# Calling all African keepers!!!!



## jbyoung00008 (May 16, 2011)

First off, Im curious to know how many African Cichlid keepers we have on this site???? If you have African's feel free to comment on this thread. You can ddd pictures of your tank or a video if you'd like.

Second of all, Aka Mike Ross had an idea awhile back. The idea was to get a bunch of us African keepers together. We could all meet at some ones house and have a bit of an African get together. Dorky but hey African's are awesome. We would alternate between all the peoples houses that want to be apart of it. It would be a great chance to show off your tank to other African enthusiasts. It might also motivate people who's tanks could use a good cleaning before they show and tell their tank and if your house is a mess you might clean it too. 

Its just an idea but Im curious if anyone else is interested.

A lot of people have already seen the videos of my tank but Ill start the thread off with mine 






Cheers and happy Fish keeping


----------



## charles (Apr 21, 2010)

good idea. Does it have to be african?


----------



## scott tang (Jan 29, 2012)

I have a single African lol


----------



## jbyoung00008 (May 16, 2011)

For now it will be only African. One of the reasona is if its open to everyone than I might have 20 strangers sitting in my house. We have a bit of an African community here. A lot of us have met each other before. 

Charles if you order in more African's you can join us


----------



## Vancitycam (Oct 23, 2012)

I'd be game for some old world cichlid socialization lol but as some members can vouch my place would be at capacity with all the posters we have already haha not kidding so my pad is out but there's a Tim's down the road. 

This would also be a good way of networking with like minded hobbyists.


----------



## Steve (Mar 27, 2013)

I'd be down to meet up with people, but I live with my parents and wouldn't be able to have people over so that might not work


----------



## smccleme (Aug 20, 2012)

Although I think it would be neat to see other people's tanks, to drive an hour +, just to visit and see their tank may not be worth it (I'm in Chilliwack).

I had another thought. What about hosting an auction? Later this summer I'll have a bunch of africans to sell. If there were other african keepers with some fish to sell, we could all get together and hold a mini-auction. Good way to meet each other, and exchange some fish to make the travel more worth while.


----------



## mrbob (Aug 9, 2012)

I'm in LOL


----------



## ScottD (Apr 18, 2014)

This is my African Tank

Sent from my iPhone using Tapatalk


----------



## bingerz (Mar 3, 2011)

If i could fit it in, I'm definitely down to meet up. I'm not working at the moment, so i've been placed in charge of the kids and house duty.


----------



## jbyoung00008 (May 16, 2011)

ScottD said:


> This is my African Tank
> 
> Sent from my iPhone using Tapatalk


Beauty tank. Always great to see another African keeper with plants. Mbuna's seem to be the plant killers but your Java ferns seem to be holding up to them Thanks for sharing.

What fish do you have?


----------



## jbyoung00008 (May 16, 2011)

We have some interest in meeting up. If its easier for people to wait until after summer than we can wait until than. I know I am very busy during the summer and don't have kids so I can only imagine what it's like if you do. Crazy!!!!!

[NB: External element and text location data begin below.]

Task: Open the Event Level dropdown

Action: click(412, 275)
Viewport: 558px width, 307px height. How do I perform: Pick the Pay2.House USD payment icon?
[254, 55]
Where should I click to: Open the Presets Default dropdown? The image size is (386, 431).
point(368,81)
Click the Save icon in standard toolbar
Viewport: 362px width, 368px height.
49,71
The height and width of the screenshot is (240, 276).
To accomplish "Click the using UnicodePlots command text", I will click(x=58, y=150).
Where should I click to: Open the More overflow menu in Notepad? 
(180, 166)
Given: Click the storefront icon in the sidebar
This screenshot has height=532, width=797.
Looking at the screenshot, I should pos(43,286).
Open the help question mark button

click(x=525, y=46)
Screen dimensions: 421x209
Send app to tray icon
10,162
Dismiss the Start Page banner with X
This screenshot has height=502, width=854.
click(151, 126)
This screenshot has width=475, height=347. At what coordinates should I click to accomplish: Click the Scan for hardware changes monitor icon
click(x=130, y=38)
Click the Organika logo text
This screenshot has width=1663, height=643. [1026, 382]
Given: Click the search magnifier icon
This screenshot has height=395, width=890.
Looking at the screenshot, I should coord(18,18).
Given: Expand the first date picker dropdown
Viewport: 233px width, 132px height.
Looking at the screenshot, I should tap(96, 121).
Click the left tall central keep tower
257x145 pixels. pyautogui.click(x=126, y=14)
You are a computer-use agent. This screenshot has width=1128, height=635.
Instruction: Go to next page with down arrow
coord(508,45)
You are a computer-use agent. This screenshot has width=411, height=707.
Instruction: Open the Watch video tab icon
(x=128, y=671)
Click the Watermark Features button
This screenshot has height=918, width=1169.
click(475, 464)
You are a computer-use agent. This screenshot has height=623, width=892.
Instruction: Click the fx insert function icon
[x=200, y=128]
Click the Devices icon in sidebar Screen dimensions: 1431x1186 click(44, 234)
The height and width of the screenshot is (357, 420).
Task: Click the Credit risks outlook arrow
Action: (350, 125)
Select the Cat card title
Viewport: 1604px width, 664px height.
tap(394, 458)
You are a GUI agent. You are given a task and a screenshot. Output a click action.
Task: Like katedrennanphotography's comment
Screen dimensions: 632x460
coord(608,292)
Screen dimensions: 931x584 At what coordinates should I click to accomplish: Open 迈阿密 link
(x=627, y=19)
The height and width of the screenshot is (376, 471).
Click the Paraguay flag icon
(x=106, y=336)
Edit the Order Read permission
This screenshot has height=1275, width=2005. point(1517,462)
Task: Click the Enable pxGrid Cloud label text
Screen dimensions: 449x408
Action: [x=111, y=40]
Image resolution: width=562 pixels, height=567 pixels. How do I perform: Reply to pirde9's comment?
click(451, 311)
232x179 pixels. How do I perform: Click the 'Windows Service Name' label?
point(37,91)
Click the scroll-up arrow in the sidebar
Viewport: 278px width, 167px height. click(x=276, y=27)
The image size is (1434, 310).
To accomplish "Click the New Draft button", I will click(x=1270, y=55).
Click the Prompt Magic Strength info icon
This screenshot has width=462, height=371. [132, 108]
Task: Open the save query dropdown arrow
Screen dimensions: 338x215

Im wondering if this would be better in the African section?

If you can't fit people in your place but you still want to be a part of this..... I see no issues with that. Really all I want out of this is to see some other African tanks and talk to other crazy African people. It migiht be a flop or it might be a lot of fun.


----------



## adanac50 (Apr 26, 2010)

Count me in...


----------



## jbyoung00008 (May 16, 2011)

I have no problems with hosting the first meet up


----------



## ScottD (Apr 18, 2014)

I am close by , just off of 200th in Langley . Red Zebras / Blue Zebra / Yellow Tail Acrii / Enlongatus / L-52 butterfly pleco's / Demasoni and 4 not sure but looking like red top afra sorry if spelling is off . I feed them cucumber and zucchini to keep them off the plants 


Sent from my iPhone using Tapatalk


----------



## ScottD (Apr 18, 2014)

L-52 pleco

Sent from my iPhone using Tapatalk


----------